#### Set task:
Could you reproduce the entries below with "coordinates" swapped for "location" everywhere it appears, leaving everything else unchanged?

#### Records for the exercise:
####

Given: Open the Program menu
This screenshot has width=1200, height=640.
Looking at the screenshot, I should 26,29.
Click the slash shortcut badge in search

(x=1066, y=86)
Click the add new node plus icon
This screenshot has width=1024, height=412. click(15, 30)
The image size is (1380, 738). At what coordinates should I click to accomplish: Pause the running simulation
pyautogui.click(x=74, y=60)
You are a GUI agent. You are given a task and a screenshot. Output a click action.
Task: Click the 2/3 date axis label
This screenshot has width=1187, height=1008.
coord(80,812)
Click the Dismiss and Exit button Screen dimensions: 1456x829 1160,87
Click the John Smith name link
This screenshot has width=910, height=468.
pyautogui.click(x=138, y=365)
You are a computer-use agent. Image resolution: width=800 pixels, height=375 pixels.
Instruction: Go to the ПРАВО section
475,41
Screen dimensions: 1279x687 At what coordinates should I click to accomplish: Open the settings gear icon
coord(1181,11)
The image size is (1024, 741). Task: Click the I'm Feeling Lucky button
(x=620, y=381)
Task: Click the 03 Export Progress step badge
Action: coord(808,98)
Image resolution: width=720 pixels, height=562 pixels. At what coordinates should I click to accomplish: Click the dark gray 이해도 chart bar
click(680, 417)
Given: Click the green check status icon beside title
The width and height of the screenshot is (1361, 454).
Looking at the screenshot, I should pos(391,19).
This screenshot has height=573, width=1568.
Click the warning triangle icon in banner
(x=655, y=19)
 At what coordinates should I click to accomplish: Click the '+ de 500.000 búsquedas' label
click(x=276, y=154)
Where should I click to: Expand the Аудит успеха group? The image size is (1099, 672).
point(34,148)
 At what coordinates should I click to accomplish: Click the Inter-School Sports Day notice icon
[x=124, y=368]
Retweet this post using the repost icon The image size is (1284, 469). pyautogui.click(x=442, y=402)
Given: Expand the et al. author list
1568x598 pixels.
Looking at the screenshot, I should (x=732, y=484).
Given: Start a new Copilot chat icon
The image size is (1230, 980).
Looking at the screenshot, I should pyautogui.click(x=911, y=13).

####

#### Answer:
Given: Open the Program menu
This screenshot has width=1200, height=640.
Looking at the screenshot, I should 26,29.
Click the slash shortcut badge in search

(x=1066, y=86)
Click the add new node plus icon
This screenshot has width=1024, height=412. click(15, 30)
The image size is (1380, 738). At what location should I click to accomplish: Pause the running simulation
pyautogui.click(x=74, y=60)
You are a GUI agent. You are given a task and a screenshot. Output a click action.
Task: Click the 2/3 date axis label
This screenshot has width=1187, height=1008.
coord(80,812)
Click the Dismiss and Exit button Screen dimensions: 1456x829 1160,87
Click the John Smith name link
This screenshot has width=910, height=468.
pyautogui.click(x=138, y=365)
You are a computer-use agent. Image resolution: width=800 pixels, height=375 pixels.
Instruction: Go to the ПРАВО section
475,41
Screen dimensions: 1279x687 At what location should I click to accomplish: Open the settings gear icon
coord(1181,11)
The image size is (1024, 741). Task: Click the I'm Feeling Lucky button
(x=620, y=381)
Task: Click the 03 Export Progress step badge
Action: coord(808,98)
Image resolution: width=720 pixels, height=562 pixels. At what location should I click to accomplish: Click the dark gray 이해도 chart bar
click(680, 417)
Given: Click the green check status icon beside title
The width and height of the screenshot is (1361, 454).
Looking at the screenshot, I should pos(391,19).
This screenshot has height=573, width=1568.
Click the warning triangle icon in banner
(x=655, y=19)
 At what location should I click to accomplish: Click the '+ de 500.000 búsquedas' label
click(x=276, y=154)
Where should I click to: Expand the Аудит успеха group? The image size is (1099, 672).
point(34,148)
 At what location should I click to accomplish: Click the Inter-School Sports Day notice icon
[x=124, y=368]
Retweet this post using the repost icon The image size is (1284, 469). pyautogui.click(x=442, y=402)
Given: Expand the et al. author list
1568x598 pixels.
Looking at the screenshot, I should (x=732, y=484).
Given: Start a new Copilot chat icon
The image size is (1230, 980).
Looking at the screenshot, I should pyautogui.click(x=911, y=13).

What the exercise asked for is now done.